Les juges, une fois nommés par le seigneur devaient être reçus par les officiers des juridictions royales dans l'étendue desquelles la justice seigneuriale était située ; c'était l'application de l'ordonnance d'Orléans de 1562 et des édits de Mars 1693 et juillet 1704 [Note : L'article 55 de l'ordonnance d'Orléans décide « que tous les officiers de justice... seront examinés avant que d'être reçus ». Cette ordonnance qui fut enregistrée par le Parlement de Bretagne le 3 avril 1562 ne semble pas y avoir été appliquée plus qu'ailleurs, Mais les édits de mars 1693 et de juillet 1704 inspirés par des nécessités fiscales rappelèrent les principes de cette ordonnance et les développèrent. L'édit de 1693 décidait : « les juges des seigneurs seront tenus de se faire recevoir par les officiers de nos cours et juridictions royales dans l'étendue desquelles les dites justices seigneuriales sont situées, comme aussi que les procureurs des dits seigneurs, greffiers, notaires ou tabellions, procureurs postulants, huissiers ou sergents soient reçus et prêtent le serment par devant les juges des seigneurs, dans les justices desquels ils doivent exercer leur fonction, à condition toutefois de se faire immatriculer au greffe des justices royales où les appelations des dites justices se relèvent ». La 2ème partie de cette ordonnance relative à l'immatriculation ne semble pas avoir été régulièrement suivie, mais la réception a reçu une exécution partielle. A. GIFFARD, Les Justices seigneuriales en Bretagne]. Dans les grandes seigneuries ressortissant « nuement » du parlement, les juges soumis à son contrôle se conformaient « aux ordonnances et règlement de la cour ». Les audiences avaient lieu à Quintin à jour fixe, deux ou trois fois la semaine, « ordinairement à 9 heures du matin en été, 10 heures en hiver » et le juge s'y présentait « en robe, rabat et bonnet carré ».

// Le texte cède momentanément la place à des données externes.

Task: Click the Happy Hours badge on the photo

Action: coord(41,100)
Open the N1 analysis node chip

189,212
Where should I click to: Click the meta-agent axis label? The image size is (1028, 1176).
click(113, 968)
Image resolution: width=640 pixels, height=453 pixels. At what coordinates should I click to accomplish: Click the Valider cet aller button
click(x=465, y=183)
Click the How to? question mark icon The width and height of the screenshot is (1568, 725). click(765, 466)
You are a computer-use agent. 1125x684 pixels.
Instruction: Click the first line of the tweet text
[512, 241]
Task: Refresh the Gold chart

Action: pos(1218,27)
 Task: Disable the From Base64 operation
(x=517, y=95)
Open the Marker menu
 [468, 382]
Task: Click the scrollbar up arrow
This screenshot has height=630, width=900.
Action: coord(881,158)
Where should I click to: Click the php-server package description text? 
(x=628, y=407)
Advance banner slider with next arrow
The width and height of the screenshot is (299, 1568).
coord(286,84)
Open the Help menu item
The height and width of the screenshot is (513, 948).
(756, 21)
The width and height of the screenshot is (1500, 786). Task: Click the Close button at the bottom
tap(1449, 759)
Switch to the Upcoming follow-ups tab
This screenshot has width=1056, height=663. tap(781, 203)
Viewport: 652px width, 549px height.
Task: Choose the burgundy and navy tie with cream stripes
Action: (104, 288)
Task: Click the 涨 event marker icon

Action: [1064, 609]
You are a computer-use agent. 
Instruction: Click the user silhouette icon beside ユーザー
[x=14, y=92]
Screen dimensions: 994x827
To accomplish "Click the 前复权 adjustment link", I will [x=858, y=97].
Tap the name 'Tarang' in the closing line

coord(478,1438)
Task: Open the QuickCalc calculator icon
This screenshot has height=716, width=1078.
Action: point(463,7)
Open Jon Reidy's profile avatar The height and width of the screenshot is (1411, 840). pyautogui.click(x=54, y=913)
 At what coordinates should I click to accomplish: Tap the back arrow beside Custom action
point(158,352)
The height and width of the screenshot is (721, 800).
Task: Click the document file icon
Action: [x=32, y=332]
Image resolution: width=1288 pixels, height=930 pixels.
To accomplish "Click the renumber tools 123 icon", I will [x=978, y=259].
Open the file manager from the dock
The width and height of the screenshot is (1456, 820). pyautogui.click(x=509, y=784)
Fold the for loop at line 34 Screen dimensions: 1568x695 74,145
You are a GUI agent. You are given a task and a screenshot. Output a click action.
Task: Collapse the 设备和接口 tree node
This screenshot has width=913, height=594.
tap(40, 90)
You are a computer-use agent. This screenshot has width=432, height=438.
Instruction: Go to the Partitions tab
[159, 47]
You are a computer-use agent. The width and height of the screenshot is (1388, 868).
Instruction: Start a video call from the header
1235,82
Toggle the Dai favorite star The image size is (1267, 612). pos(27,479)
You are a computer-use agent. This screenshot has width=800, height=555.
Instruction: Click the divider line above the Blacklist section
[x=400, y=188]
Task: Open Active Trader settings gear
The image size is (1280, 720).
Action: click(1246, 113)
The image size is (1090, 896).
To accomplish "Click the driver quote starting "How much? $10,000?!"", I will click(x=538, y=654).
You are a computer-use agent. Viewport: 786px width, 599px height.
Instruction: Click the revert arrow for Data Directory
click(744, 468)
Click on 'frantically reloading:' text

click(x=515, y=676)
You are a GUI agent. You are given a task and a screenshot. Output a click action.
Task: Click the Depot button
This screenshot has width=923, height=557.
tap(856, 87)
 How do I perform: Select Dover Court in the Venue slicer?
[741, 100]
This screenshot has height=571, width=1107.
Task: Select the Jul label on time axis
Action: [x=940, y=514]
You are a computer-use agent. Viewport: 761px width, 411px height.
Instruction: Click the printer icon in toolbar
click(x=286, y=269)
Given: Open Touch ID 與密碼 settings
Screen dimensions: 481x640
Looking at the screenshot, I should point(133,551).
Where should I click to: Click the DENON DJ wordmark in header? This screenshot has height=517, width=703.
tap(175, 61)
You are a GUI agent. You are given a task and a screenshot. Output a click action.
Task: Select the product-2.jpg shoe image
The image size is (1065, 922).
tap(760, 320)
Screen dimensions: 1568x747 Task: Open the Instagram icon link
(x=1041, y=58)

Les juges de la Juridiction de Quintin étaient tous avocats et capables d'appliquer regulièrement toutes les procédures. Ils jouissaient des grandes vacations et avaient une situation comparable à celle des officiers royaux [Note : En Bretagne, les juges seigneuriaux cumulaient souvent leur emploi avec celui de subdélégué de l'Intendant, de contrôleur des actes, notaire ou procureur du roi. Certains officiers exerçant des charges seigneuriales et royales, c'était à craindre qu'ils ne préfèrent l'intérêt du seigneur à celui du roi. (A. GIFFARD, les Justices seigneuriales en Bretagne)].

 

§ II. — FONCTIONNEMENT DE LA JUSTICE DE QUINTIN.

Dans toute l'étendue de la terre de Quintin, le seigneur avait le droit de haute justice. Sauf les cas royaux, une haute justice avait en principe même compétence que la sénéchaussée royale la plus importante. Par rapport au fief, elle connaissait « des questions de foi, et d'hommage, d'aveu, de rentes, de deshérence, des lods et ventes, des rachats, de la commise » ; elle assurait, en un mot, la conservation des droits féodaux. Elle jouissait du droit de bannie et d'appropriement, du droit de confiscation et d'épave et avait puissance de mort et connaissances des délits la comportant. Les barons seuls, parmi les seigneurs haut–justiciers, pouvaient condamner à la peine du feu. « L'intersigne de la haute-justice était le patibulaire, dont le nombre des piliers se réglait par la possession ».

La justice de Quintin avait la compétence des affaires criminelles, de police, civiles et féodales. La compétence criminelle était surtout importante avant le XVIème siècle, à cette époque les hautes justices comme celle de Quintin faisaient usage de leur gibet, l'exécution des criminels rentrait, comme on l'a vu dans les fonctions du sergent féodé de Quintin, mais au XVIIème et XVIIIème siècles les sentences de mort devinrent de plus en plus rares dans les justices seigneuriales, et elles ne pouvaient être appliquées qu'après confirmation du parlement. Un édit de mars 1772 réduisit les justices seigneuriales pour les affaires criminelles au rôle de juridiction d'instruction. Aussi disait-on, en 1789, que les fourches patibulaires étaient de « vains simulacres ».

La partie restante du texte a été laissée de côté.